Courts award spousal support based on a multitude of factors including the length of the marriage, the abilities of the parties to work, the needs of the parties, etc.36 Those factors can potentially result in a judge ordering an amount of support lower than the financial support due to a green card holder under the I-864, which requires that an individual’s income be maintained at 125% of the poverty line.37 Attorneys representing the beneficiary spouse should educate the court about the I-864 requirements to secure an appropriate spousal support award for their client.

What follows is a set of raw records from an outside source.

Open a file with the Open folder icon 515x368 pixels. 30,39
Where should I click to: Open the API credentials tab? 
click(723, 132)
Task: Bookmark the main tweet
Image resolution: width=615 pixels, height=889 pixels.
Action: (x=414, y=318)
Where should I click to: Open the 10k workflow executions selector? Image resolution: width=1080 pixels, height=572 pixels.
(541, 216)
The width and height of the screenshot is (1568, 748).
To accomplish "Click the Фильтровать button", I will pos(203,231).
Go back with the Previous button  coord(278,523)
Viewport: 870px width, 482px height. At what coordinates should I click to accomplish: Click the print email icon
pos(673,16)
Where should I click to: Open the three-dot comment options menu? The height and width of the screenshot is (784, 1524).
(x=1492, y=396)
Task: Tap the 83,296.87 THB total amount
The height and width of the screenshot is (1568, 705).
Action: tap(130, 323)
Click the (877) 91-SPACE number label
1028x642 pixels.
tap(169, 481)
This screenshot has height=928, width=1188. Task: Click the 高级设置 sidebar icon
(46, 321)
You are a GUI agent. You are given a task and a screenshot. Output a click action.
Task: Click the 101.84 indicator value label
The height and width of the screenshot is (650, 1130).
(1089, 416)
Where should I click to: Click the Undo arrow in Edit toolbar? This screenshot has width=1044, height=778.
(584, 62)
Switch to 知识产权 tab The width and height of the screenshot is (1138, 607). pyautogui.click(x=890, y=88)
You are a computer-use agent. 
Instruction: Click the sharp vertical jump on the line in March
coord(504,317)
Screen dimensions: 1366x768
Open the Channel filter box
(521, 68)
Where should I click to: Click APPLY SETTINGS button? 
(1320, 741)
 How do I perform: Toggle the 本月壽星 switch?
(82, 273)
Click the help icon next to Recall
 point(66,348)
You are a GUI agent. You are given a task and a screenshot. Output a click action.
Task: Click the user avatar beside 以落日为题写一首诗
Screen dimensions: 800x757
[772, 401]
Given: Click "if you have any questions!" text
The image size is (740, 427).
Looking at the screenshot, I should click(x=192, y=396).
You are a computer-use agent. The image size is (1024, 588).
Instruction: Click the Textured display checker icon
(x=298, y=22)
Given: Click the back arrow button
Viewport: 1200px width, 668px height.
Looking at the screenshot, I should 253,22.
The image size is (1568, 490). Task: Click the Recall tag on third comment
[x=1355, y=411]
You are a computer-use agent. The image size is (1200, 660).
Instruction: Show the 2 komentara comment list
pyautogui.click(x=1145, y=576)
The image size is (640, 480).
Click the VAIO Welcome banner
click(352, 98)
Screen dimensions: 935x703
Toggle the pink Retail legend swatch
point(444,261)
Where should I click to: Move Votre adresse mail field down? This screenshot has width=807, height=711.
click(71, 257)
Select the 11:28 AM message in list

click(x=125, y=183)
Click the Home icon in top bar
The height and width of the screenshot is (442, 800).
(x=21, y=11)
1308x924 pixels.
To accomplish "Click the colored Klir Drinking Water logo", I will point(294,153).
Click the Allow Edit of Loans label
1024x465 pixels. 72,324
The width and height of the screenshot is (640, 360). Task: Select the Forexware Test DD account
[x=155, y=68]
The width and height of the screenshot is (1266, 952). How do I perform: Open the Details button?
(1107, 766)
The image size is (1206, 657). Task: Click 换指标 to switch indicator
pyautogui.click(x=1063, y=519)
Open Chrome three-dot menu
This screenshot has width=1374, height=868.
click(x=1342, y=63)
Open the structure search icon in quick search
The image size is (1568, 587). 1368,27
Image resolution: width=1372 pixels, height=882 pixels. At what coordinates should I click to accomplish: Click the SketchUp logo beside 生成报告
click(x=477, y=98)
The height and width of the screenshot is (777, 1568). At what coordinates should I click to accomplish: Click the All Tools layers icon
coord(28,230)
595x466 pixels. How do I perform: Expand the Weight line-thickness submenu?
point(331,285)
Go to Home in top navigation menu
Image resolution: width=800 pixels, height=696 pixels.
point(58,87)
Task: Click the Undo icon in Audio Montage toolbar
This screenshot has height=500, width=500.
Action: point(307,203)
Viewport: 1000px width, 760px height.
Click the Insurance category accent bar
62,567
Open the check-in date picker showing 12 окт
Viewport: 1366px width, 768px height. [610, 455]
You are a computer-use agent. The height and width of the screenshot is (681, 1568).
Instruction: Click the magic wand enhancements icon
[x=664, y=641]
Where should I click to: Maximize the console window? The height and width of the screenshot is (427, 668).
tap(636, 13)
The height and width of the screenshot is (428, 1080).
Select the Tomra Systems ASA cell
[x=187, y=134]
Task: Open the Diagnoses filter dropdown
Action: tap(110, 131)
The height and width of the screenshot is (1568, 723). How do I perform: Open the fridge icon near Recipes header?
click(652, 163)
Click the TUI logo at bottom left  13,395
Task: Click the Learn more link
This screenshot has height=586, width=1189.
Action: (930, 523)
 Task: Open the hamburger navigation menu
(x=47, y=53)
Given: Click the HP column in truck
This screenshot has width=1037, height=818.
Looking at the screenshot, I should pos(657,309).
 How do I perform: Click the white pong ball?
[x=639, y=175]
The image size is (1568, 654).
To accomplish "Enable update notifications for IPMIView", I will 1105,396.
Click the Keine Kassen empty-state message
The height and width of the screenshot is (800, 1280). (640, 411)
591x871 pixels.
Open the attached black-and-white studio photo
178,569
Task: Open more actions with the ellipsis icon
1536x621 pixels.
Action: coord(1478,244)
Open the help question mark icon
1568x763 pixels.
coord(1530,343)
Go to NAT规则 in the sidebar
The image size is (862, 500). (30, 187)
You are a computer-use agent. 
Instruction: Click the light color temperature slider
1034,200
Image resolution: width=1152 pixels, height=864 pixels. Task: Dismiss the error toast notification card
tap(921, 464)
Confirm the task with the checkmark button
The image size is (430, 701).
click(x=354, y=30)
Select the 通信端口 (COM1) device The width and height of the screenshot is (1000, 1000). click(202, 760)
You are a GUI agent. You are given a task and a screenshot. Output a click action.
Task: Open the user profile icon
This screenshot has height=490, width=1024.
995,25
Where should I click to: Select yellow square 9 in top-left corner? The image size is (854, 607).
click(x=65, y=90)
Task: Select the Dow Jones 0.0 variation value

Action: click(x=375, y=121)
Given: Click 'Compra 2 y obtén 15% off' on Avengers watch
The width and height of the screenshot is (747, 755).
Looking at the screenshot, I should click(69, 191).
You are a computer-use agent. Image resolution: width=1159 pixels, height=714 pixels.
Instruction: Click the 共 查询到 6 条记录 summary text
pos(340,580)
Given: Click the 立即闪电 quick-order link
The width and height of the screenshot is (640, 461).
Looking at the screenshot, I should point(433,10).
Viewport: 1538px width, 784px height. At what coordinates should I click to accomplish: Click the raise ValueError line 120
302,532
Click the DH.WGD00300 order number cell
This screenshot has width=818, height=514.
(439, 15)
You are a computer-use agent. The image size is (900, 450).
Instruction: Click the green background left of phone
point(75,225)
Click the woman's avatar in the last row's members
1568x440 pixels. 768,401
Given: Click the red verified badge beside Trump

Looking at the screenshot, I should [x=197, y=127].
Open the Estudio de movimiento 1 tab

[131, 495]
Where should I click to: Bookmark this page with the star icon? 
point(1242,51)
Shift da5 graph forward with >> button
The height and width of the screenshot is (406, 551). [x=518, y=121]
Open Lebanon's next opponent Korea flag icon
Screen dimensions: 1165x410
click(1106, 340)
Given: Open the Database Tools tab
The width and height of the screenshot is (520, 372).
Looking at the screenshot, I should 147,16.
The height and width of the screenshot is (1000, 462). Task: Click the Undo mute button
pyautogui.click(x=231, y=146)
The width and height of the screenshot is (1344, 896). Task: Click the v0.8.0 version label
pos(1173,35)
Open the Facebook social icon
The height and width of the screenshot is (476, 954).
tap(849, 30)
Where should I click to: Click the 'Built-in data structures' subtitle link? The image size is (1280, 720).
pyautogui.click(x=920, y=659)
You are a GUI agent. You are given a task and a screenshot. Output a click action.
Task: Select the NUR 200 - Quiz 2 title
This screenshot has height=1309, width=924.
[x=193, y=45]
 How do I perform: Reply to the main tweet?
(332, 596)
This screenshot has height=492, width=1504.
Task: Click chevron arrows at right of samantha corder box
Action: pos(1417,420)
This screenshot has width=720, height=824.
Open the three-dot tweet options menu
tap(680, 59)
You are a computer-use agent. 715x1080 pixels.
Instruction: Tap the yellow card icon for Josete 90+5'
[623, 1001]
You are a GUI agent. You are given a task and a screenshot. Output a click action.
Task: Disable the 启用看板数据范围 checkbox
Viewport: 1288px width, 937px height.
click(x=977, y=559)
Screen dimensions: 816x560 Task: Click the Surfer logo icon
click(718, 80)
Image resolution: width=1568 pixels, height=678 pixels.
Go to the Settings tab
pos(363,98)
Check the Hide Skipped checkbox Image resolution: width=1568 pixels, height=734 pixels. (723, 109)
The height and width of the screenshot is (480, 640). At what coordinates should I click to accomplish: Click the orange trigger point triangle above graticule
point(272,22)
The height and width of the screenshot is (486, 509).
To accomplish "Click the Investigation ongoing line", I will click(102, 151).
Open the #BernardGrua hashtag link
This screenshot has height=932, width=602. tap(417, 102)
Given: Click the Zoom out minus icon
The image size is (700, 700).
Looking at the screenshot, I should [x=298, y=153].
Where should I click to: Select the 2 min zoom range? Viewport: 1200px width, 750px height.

ASSUAGING THE NONCITIZEN CLIENT’S FEARS

A common, and valid, concern noncitizen clients pertains to whether an impending divorce will jeopardize their immigration status. Commonly, when a foreign-born spouse is granted a visa based on the petition of their U.S. citizen or legal permanent resident spouse, they are afforded conditional resident status for two years.38 Prior to expiration of conditional resident status, the parties will jointly file a new petition proving they are eligible for permanent residence without conditions. The new petition must demonstrate that they remain in a bona fide marriage.39 If the new petition is granted, the conditions on permanent residence are removed and the immigrant spouse gains legal permanent residence valid for 10 years.

However, should the parties initiate a divorce or even separate prior to the two years, they can no longer file for joint removal of conditions.40 Unless there are special circumstances present,41 the immigrant spouse must independently file the petition to remove the conditions in what is widely known as a waiver of joint filing.42 In this situation, the immigrant spouse carries the burden of proving that the marriage was entered into in good faith and not for the purposes of circumventing U.S. immigration laws.43 This can be a difficult standard to meet. Thus, wherever a family law practitioner is uncertain about the immigration ramifications of a divorce, they should refer their noncitizen client to an immigration practitioner who can work in tandem with your office.

CONCLUSION

It is important that practitioners have cultural sensitivity and educate themselves on the inherent fears and unique challenges that noncitizens face in any interaction with U.S. court systems. This is where we use the counselor side of our attorney/counselor titles. Immigration law and the quest to attain and acquire legal U.S. status is an extremely challenging notion for many individuals. The State Bar of Michigan Immigration Law Section is here to help and available for any practitioner needing assistance.


ENDNOTES

1. English proficiency among U.S. immigrants, 1980-2017, Pew Research Center (June 3, 2019) <https://www.pewresearch.org/hispanic/chart/immigrant-statistical-portrait-english-proficiency-among-u-s-immigrants/> [https://perma.cc/2ULU-XJSJ]. All websites cited in this article were accessed July 26, 2023.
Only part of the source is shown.